- _THE PROBLEM_:
The entries that follow include a run beginning at the line with "Instruction: Show help for the Options field" and ending at the line with "Task: Click Published"; restate that run word for word and leave the rest out.
——————
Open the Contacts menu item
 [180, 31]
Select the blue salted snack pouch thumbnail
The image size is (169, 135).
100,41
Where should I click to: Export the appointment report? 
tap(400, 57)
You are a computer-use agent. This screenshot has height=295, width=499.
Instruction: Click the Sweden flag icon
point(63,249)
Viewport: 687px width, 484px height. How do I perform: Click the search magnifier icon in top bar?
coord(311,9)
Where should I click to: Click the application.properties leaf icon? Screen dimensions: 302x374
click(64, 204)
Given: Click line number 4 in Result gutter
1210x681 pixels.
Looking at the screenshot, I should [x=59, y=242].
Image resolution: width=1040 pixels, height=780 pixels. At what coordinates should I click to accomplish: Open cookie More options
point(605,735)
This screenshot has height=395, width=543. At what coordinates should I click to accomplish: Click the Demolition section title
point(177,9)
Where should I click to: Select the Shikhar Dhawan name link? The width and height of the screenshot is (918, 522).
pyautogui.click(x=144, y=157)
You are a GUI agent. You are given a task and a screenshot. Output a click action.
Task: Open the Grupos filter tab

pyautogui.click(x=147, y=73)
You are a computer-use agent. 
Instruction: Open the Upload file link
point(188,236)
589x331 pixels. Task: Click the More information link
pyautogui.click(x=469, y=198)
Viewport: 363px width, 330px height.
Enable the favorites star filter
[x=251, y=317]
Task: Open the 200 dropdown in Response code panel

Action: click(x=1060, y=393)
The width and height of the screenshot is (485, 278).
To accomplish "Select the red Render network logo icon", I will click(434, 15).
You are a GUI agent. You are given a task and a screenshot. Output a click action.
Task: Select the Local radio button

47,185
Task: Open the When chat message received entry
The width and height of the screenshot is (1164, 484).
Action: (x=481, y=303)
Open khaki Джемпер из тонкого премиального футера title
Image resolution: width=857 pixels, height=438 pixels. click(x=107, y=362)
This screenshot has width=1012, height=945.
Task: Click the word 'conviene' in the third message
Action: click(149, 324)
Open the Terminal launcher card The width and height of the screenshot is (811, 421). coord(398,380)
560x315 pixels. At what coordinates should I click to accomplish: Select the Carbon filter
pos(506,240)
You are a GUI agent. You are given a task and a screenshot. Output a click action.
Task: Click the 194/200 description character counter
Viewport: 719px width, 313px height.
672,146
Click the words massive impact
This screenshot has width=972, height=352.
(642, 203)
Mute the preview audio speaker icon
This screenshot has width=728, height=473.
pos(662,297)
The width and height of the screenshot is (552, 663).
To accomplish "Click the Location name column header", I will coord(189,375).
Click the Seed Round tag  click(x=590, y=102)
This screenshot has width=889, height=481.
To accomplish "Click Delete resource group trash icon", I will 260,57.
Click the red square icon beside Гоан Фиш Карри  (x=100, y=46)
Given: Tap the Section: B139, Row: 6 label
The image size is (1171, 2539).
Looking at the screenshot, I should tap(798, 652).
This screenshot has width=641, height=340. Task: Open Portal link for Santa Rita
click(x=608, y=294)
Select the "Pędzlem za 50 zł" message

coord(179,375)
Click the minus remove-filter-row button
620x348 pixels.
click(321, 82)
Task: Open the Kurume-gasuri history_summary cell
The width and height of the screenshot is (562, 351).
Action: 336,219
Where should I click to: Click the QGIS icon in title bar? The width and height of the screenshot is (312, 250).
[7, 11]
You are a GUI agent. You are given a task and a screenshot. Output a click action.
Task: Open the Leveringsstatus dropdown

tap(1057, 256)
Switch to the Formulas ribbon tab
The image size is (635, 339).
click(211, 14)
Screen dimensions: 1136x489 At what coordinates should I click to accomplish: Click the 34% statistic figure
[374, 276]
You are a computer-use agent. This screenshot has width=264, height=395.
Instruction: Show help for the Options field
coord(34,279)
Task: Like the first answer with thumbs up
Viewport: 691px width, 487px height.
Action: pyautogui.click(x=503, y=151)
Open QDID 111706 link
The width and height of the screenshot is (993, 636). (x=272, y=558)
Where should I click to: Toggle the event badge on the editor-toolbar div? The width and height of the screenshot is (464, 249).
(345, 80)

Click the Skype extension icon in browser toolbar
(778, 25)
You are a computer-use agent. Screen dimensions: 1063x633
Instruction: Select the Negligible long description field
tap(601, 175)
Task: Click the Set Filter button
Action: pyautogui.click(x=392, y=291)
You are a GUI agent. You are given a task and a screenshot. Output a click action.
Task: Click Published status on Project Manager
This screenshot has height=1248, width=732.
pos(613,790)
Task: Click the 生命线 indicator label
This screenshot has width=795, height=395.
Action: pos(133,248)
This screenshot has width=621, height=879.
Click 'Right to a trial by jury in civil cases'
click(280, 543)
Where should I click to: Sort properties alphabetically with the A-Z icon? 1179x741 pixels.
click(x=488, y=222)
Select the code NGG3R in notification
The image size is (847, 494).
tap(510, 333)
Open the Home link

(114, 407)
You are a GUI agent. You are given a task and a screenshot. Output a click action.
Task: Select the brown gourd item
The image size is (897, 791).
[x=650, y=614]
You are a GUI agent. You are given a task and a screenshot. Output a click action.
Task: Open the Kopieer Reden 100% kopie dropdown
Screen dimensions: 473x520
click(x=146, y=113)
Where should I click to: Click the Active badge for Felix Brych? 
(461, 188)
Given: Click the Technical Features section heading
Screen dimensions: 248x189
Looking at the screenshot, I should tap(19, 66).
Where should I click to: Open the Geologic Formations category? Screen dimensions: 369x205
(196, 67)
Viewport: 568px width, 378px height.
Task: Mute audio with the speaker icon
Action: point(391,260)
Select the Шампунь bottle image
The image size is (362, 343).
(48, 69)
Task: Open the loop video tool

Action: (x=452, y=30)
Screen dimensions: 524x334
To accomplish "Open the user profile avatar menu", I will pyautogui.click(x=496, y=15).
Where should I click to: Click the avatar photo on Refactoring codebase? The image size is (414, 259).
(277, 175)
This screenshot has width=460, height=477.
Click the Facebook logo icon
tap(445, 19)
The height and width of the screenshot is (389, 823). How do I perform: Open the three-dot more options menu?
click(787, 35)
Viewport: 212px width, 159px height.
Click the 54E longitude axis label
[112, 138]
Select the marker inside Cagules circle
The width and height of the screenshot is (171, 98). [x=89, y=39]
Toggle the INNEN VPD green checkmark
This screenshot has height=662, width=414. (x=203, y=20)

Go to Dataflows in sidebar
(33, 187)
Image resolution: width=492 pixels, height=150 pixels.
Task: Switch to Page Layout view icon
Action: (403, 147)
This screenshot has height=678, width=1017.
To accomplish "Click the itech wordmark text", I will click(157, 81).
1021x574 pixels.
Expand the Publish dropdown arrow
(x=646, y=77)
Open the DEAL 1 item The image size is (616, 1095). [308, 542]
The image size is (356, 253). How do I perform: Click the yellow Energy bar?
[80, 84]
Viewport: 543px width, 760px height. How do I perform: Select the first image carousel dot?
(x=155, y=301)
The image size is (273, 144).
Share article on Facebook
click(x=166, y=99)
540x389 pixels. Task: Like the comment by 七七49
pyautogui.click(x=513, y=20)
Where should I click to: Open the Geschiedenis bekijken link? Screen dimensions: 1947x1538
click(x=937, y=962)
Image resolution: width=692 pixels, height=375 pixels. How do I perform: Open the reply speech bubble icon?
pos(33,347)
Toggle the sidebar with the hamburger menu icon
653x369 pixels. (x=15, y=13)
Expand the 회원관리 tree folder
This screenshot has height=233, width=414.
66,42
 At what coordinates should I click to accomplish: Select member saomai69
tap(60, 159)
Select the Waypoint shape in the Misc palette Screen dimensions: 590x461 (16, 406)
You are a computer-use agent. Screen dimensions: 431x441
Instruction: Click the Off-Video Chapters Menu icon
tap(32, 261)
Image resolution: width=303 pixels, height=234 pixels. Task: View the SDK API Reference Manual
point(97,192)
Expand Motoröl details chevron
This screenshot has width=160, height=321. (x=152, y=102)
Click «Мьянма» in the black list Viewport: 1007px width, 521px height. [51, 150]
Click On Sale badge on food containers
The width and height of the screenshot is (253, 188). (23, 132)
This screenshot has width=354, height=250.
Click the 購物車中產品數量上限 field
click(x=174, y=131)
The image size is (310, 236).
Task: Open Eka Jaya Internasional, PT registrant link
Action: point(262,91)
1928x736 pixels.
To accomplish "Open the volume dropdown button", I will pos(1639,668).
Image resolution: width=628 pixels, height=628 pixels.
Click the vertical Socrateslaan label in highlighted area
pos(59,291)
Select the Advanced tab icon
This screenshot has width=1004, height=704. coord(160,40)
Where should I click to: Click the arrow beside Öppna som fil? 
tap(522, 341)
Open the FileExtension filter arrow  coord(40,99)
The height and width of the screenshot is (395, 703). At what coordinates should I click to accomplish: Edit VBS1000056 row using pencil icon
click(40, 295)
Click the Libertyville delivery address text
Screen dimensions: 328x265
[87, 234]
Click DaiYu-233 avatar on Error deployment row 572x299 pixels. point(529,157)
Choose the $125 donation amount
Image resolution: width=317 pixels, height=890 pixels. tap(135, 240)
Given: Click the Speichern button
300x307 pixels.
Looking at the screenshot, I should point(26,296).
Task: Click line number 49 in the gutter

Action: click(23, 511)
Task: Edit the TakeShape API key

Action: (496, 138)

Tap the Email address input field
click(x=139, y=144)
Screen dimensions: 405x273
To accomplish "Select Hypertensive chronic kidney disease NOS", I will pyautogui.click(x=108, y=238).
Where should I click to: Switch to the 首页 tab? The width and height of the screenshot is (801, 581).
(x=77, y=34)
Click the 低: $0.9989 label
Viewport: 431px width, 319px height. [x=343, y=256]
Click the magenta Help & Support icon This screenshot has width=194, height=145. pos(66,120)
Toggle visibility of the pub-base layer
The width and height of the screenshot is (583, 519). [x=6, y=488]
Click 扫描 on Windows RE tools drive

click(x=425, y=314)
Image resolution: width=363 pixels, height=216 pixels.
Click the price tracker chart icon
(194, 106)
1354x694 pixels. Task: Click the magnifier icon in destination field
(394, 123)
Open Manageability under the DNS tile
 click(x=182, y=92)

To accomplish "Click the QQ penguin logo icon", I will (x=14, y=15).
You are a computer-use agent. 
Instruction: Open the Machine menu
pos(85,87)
——————
- _TASK OUTPUT_:
Instruction: Show help for the Options field
coord(34,279)
Task: Like the first answer with thumbs up
Viewport: 691px width, 487px height.
Action: pyautogui.click(x=503, y=151)
Open QDID 111706 link
The width and height of the screenshot is (993, 636). (x=272, y=558)
Where should I click to: Toggle the event badge on the editor-toolbar div? The width and height of the screenshot is (464, 249).
(345, 80)

Click the Skype extension icon in browser toolbar
(778, 25)
You are a computer-use agent. Screen dimensions: 1063x633
Instruction: Select the Negligible long description field
tap(601, 175)
Task: Click the Set Filter button
Action: pyautogui.click(x=392, y=291)
You are a GUI agent. You are given a task and a screenshot. Output a click action.
Task: Click Published status on Project Manager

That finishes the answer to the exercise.